I'll be beside myself with glee
and there's lots of girls beside,
I should like to be beside, beside the seaside,
beside the sea!

== References in culture ==

- Cavalcade (1933), starring Diana Wynyard and Clive Brook, shows the song being performed by seaside entertainers in a scene set in 1909.
- Sylvia Scarlett (1935), starring Katharine Hepburn and Cary Grant.
- Bank Holiday (1938), starring Margaret Lockwood and Hugh Williams. The tune is used as a theme several times during the film.
- The Adventures of Sherlock Holmes (1939), starring Basil Rathbone, involves a heavily disguised Holmes singing the song. An anachronism, as the film was set in 1894 thirteen years before the song was written.
- Mr. Moto's Last Warning (1939), starring Peter Lorre and George Sanders. The antagonist's (Ricardo Cortez) ventriloquism act features a dummy singing the song while he drinks a glass of water and smokes a cigarette.
- Carry On... Follow That Camel (1967): when the foreign legionnaires become lost in the North African desert they sing the song.
- Oh What a Lovely War (1969) features a pierside scene where Sir Douglas Haig is trying to recruit for the First World War, with the words of the song changed to "I do to like to see a lot of soldiers".

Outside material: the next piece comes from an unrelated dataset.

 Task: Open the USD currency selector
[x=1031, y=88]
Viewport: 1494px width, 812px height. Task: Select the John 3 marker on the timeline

- The Doctor Who episodes Death to the Daleks and The Leisure Hive feature the song. In the first it was sung by the Doctor (Jon Pertwee) while in the second it was part of the music score of the episode.
- The opening two sentences in the chorus are included at the end of the song "Seven Seas of Rhye" (1974) from Queen.

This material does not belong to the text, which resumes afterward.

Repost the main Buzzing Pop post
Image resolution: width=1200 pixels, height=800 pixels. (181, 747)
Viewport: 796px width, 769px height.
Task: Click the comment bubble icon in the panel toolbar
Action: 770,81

- The Goodies episode "Holidays" (1982) features the song as part of the "Victorian musical evening", at first sung only by Tim Brooke-Taylor, before Graeme Garden and Bill Oddie join in, and it becomes a punk rock song.

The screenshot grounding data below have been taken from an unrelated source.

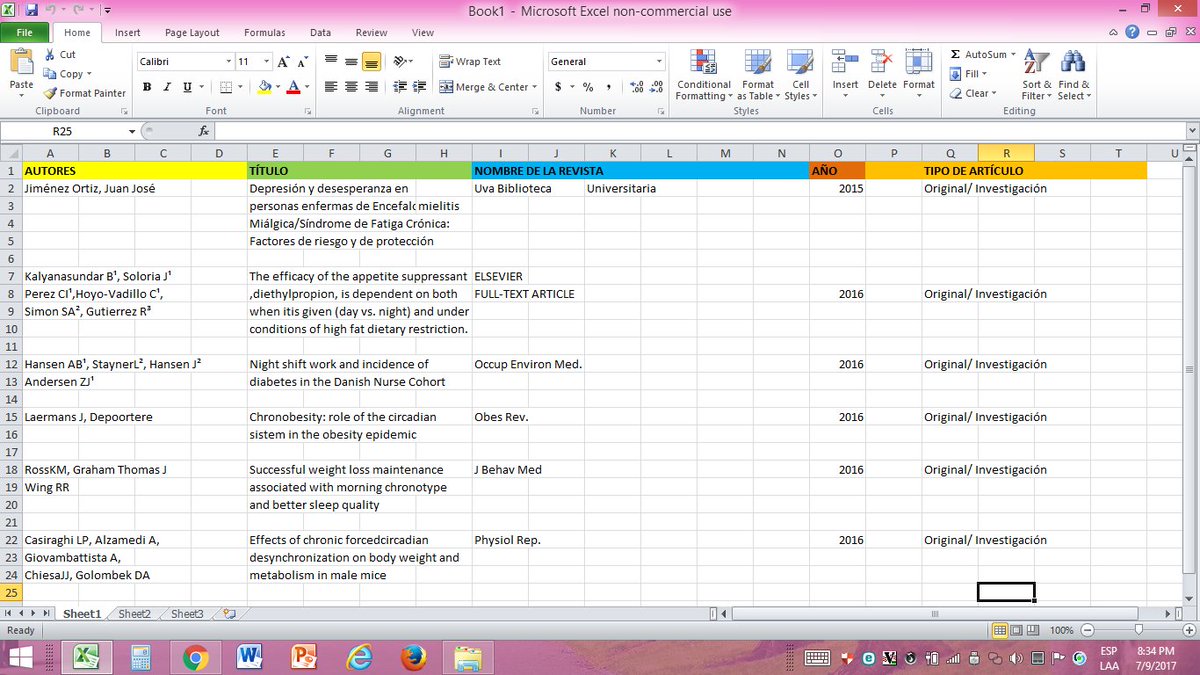The image size is (1200, 675).
Task: Toggle Bold formatting
Action: 147,87
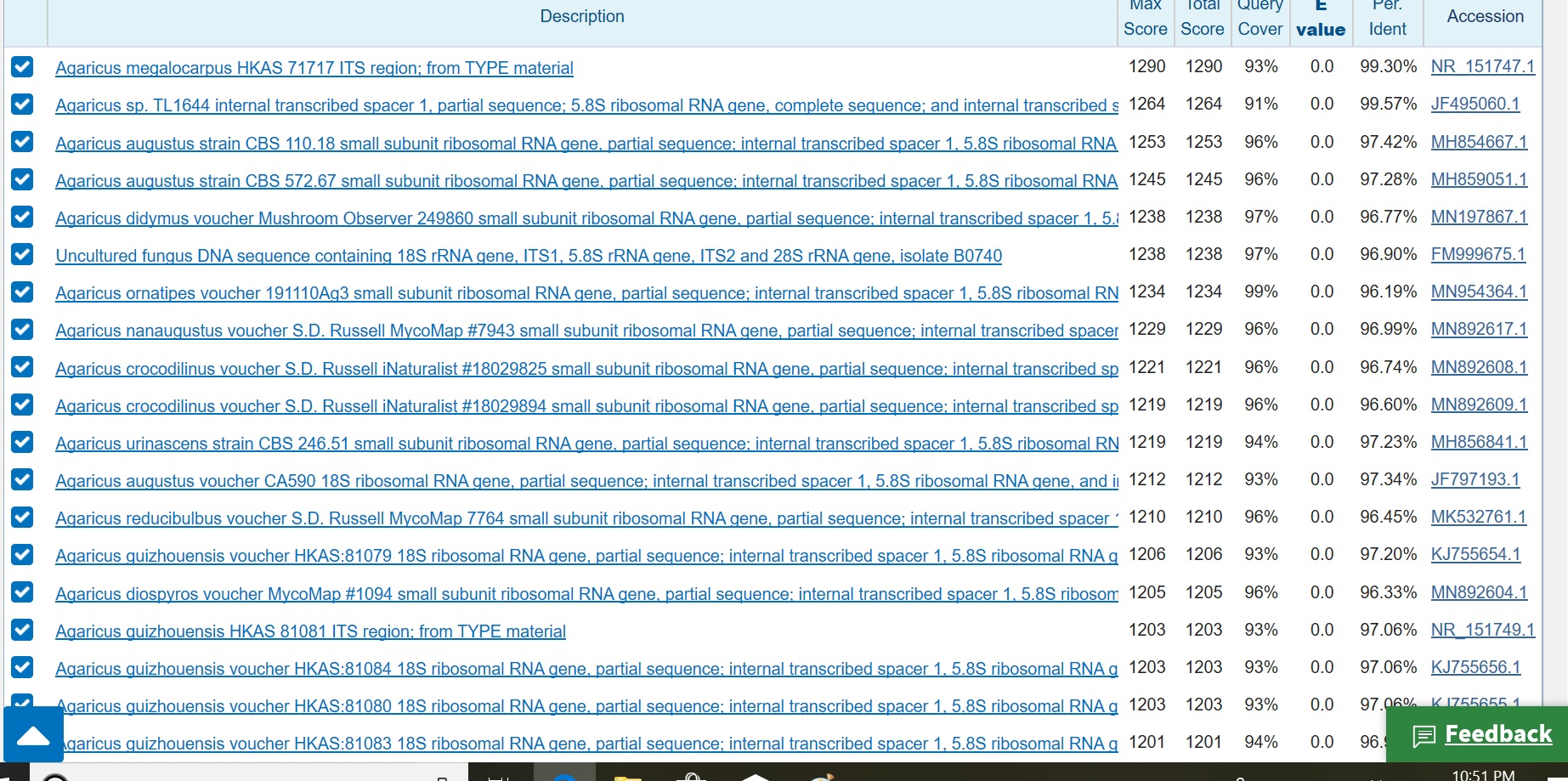1568x781 pixels.
Task: Sort results by E value column
Action: (x=1320, y=19)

- An Awfully Big Adventure (1994), starring Hugh Grant and Alan Rickman, includes a scene where two theatre troupes sing the chorus of the song while riding a bus to a football game.
- In The Hoobs episode "Holidays", The Motorettes sings the song.
- NCIS Season 7 Episode 18 (2010), starring David McCallum, includes a scene where he is walking by the seaside singing the song.
- In Grand Theft Auto: The Lost and Damned the song is sung near the end of "Off Route" mission by cannibalistic serial killer Curtis Stocker.
- The Thomas & Friends Series 18 episode "Thomas the Quarry Engine" (2014) ends with Mavis, Salty, Cranky, Thomas, and Porter singing the song. It is also sung in the Series 19 episode "Toad and the Whale" (2015). An instrumental version is heard in "Thomas & Friends in 4-D: Bubbling Boilers" (2016) on Mr. Bubbles' bubble machine. In the YouTube video "Meet the Steam Team: Rebecca" (2019), she and Gordon sang a parody of the song called "It's Lovely to Pull the Great Express Train".
- In the Hey Duggee Series 2 episode "The Fossil Badge" (2017), a seashell character sings a few lines from the song.
- Mr. Bean episodes "Holiday for Teddy" and "A Magic Day Out", Mr. Bean sings the song.
- In the Bluey episode "Dad Baby" (Episode 13, Season 2, 2020) Bluey's neighbor Wendy is singing the song while watering her plants in her yard.
- The Vicar of Dibley, Geraldine (played by Dawn French), sings the chorus while intoxicated in the "Merry Christmas" episode (2004).
- In Outlander, Claire Fraser sings a few lines from the song to her stillborn child, Faith, in episode 207, "Faith" (2016). In Episode 716, "A Hundred Thousand Angels" (2025), Fanny sings part of the song to herself, and a recording of the song is heard during the closing credits of that episode.
- In BBC drama series Call the Midwife, Trixie Franklin, played by Helen George, sings the song while driving to the beach in series 13, episode 5 (2024), set in 1969.
- The song "Regular" by the band Badfinger features Joey Molland singing two lines from the song during the fade out.
- The punk band The Sex Pistols incorporated this tune on stage in 2008.
- In the Rainbow episode "The Seaside Show" (1991), the characters sing the song as part of their show.
- The song has been used as an entrance theme by professional wrestler William Regal.
- The song features heavily in The Monkey, in which it is the tune played by the titular, drum-playing monkey before it causes the death of someone around it.
- Harold Wilson sings an excerpt from the song in Made in Dagenham, during the Act II number "Viva Eastbourne".